Best way to delete all the documents of an Engine

Hello, I need to delete all the documents (30k) on an Engine.
I saw another post suggesting to list/query all of them and then call DELETE. I tried that but it's veeery slow, even sending bulks of 200 documents in each DELETE request.
Besides I'm having the problem that after deletion, the search is returning the deleted documents again, entering in a loop.
Anyway, this is very inefficient.

I also tried to delete the engine and recreate it with the same name in version 7.6, but after a couple of minutes it begins responding error 500 when posting new documents. I would prefer this way since it requires a lot less requests to archieve, and is much more quicker

Creating a new engine each time, loading up with all the documents and then delete the older engine may be a solution, but it comes with complex logic

What path do you recommend??

Hello @gpribi :wave:

App Search wasn't designed for something like this because the search on your website/app would sort of be broken/partial while it is being emptied, so perhaps you could explain the use case a bit more, would be interesting to learn more about why you need to delete all the documents in an engine, and not just delete the engine itself.

Various engine settings, like curations, would also be affected by emptying the engine, so that's another reason for not supporting something like what you're describing.

2 Likes

Sure! I have a marketplace with 30k products. My main database is a mysql, mirroring async into appsearch with API calls for search purposes.

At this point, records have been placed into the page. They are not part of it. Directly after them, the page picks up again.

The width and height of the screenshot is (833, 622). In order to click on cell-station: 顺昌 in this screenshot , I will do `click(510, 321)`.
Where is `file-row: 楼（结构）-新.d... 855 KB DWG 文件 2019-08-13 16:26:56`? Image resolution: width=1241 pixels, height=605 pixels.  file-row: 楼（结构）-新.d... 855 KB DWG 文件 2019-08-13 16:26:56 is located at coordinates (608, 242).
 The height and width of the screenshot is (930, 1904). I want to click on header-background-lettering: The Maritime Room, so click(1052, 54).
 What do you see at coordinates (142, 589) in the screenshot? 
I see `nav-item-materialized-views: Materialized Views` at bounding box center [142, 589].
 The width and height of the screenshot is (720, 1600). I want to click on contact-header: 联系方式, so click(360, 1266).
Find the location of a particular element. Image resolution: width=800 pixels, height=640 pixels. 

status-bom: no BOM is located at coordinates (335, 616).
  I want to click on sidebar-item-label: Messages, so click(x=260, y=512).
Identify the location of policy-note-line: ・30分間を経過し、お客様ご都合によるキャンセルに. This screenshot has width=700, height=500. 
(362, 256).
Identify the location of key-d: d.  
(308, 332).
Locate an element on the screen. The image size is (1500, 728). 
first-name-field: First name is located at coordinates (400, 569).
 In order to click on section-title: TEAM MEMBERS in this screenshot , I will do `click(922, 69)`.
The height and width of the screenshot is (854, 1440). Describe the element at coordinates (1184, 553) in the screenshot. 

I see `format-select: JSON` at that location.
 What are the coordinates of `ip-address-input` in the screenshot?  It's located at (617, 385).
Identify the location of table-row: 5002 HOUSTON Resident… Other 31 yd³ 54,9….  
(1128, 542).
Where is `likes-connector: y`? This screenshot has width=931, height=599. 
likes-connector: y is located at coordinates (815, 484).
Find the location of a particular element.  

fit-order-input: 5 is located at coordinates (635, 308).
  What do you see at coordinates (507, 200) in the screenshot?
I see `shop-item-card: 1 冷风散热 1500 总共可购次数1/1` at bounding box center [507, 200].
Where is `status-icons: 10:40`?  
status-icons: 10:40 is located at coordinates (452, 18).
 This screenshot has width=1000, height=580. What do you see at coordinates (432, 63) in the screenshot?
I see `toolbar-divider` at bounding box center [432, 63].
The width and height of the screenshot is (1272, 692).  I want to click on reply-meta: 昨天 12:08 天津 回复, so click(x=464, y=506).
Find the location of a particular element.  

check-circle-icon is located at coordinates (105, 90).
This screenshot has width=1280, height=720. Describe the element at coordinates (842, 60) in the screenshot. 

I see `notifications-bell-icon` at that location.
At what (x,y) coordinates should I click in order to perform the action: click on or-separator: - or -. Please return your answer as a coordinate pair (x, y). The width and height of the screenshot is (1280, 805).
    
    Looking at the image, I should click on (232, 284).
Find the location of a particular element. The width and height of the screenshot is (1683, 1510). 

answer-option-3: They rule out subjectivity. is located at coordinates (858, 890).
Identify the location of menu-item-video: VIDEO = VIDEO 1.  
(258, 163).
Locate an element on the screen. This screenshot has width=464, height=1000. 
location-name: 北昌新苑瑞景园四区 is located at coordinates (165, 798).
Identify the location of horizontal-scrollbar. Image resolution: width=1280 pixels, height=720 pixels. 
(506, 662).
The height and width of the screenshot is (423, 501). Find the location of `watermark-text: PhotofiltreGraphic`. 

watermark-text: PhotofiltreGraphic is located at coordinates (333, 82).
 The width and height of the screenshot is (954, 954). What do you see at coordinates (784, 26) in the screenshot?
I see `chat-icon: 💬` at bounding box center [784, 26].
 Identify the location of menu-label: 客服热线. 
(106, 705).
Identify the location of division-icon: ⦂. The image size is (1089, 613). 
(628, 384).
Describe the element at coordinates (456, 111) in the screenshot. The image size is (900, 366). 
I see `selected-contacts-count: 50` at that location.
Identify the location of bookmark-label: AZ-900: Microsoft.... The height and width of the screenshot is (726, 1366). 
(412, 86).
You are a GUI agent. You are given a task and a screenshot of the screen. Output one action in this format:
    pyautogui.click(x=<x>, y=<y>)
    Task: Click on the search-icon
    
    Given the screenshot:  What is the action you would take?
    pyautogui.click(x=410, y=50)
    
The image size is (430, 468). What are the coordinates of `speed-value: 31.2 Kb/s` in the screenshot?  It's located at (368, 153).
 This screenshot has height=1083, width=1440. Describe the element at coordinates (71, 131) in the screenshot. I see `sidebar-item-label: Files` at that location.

Those products are constantly being created, modified, deleted, rejected, paused, resumed, past due date, manually deleted because of duplications or account suspensions, and many other operational situations. Many of them happen in my API, and some of them are still manual updates directly in the database.

Every API call I receive triggers an Appsearch API call in order to apply that change.

Since I have so many different situations that alter the product set, and still having a lot of modifications directly in mysql, I want to make a fully initial load everyday with logstash, just to be sure that at the begining of the new day, my product set will be updated.
Otherwise, If I just miss a DELETE because of a bug, direct modification in mysql, or any other reason, that product will be forever in my resultset, and that can be dangerous.

I tried using logstash for ETL instead of appsearch API calls, but its output plugin lacks DELETE and PATCH requests, just PUSH, so it falls short for my needs.

A couple of minutes of downtime aren't a problem since I have a failover search method directly to mysql during the couple of minutes the initial load is happening.

It won't be a problem to delete an engine and recreate it. I don't have any curations nor synonims , and the boosts and wheights are specified in the JSON requests. The problem is that after deleting the engine, and recreating the engine and schema, after a couple of minutes every POST request begin returning error 500, without any clue in the API Logs. The only solution is to destroy the elasticsearch and appsearch containers (I'm using docker) and recreate them

I hope I was clearly enough

This topic was automatically closed 28 days after the last reply. New replies are no longer allowed.